Nearly 1,500 people took part in last year’s event.
“This is a great opportunity for the community and public safety personnel to come together to keep our community safe,” he said. “It provides an opportunity for positive interaction.”
Chula Vista resident Sally Gonzalez, 30, brought her 10-month-old son Eli to the event hoping to get him fingerprinted.
“We couldn’t do it because they have to be at least one (years old),” she said. “But we’ll come back next year and do it.”
Chula Vista Police officer Angela Gaines worked the city’s community booth, where she and others handed out pamphlets on crime prevention, the Neighborhood Watch program and police academy.
The Chula Vista Fire Department engine No. 51 crew demonstrated how they would save persons trapped in a car by using a tool known as the jaws of life. Under the “golden hour rule” they must get a person from the vehicle to the hospital within 60 minutes.
Free food and drink was provided for the public as well as giveaways.
Meanwhile at the municipal pool in Las Palmas Park, the city of National City was hosting its eighth annual National Night Out event and opened up the pool for a special free session of night swimming.
The event featured static displays of SWAT equipment, law enforcement personnel, department motorcycles and McGruff the crime dog.
In National City, Firefighters Association Local 2744 grilled hamburgers and hot dogs for the first 300 attendees.

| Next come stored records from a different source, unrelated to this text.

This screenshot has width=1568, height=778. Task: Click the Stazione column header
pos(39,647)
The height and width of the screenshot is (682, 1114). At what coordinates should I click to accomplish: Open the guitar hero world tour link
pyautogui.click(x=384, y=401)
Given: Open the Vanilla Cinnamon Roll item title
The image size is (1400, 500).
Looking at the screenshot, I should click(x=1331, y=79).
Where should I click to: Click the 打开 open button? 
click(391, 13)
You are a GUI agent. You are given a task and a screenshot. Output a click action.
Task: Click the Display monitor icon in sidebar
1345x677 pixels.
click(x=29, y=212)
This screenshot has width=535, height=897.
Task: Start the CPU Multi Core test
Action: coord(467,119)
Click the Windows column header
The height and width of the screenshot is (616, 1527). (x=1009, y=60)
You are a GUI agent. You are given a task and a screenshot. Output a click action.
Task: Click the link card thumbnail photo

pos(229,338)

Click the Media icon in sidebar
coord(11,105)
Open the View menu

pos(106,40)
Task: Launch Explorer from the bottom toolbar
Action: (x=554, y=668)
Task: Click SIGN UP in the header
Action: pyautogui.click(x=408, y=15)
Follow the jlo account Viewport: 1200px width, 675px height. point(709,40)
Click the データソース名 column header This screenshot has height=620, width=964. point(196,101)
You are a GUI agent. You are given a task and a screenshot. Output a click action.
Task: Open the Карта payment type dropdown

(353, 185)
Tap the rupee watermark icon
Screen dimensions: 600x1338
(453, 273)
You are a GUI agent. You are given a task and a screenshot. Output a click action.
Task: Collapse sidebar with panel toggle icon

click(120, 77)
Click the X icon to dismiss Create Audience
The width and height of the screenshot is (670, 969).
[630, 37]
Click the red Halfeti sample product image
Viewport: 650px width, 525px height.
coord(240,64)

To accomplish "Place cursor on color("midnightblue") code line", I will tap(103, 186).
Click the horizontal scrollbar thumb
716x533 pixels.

National City fire fighter Mike Mejia was in charge of logistics for the event, including coordinating the food.
“This event started getting people out in places that are crime ridden,” Mejia said. “It’s a good opportunity to come together as a community and have a good meal.”
Miss National City Lizeth Olivas worked a quilt booth where anyone could write and/or draw on a square of material, which will later be sewn together and presented at the city’s 125th anniversary celebration Sept. 22 at Kimball Park.
“I think this is a great event the city is hosting,” Olivas said. “It gives families an opportunity to interact with officers and it’s also a night for kids to enjoy themselves.”
National City Police officer Colleen Stanich said the event allows citizens an opportunity to talk with officers.
“It brings us down a notch and let’s them know we’re human and that they can talk to us,” she said. “You hope it helps stop crime and unites people.”
It’s anticipated that more than 35 million people nationwide participated in this year’s event, according to National City officials.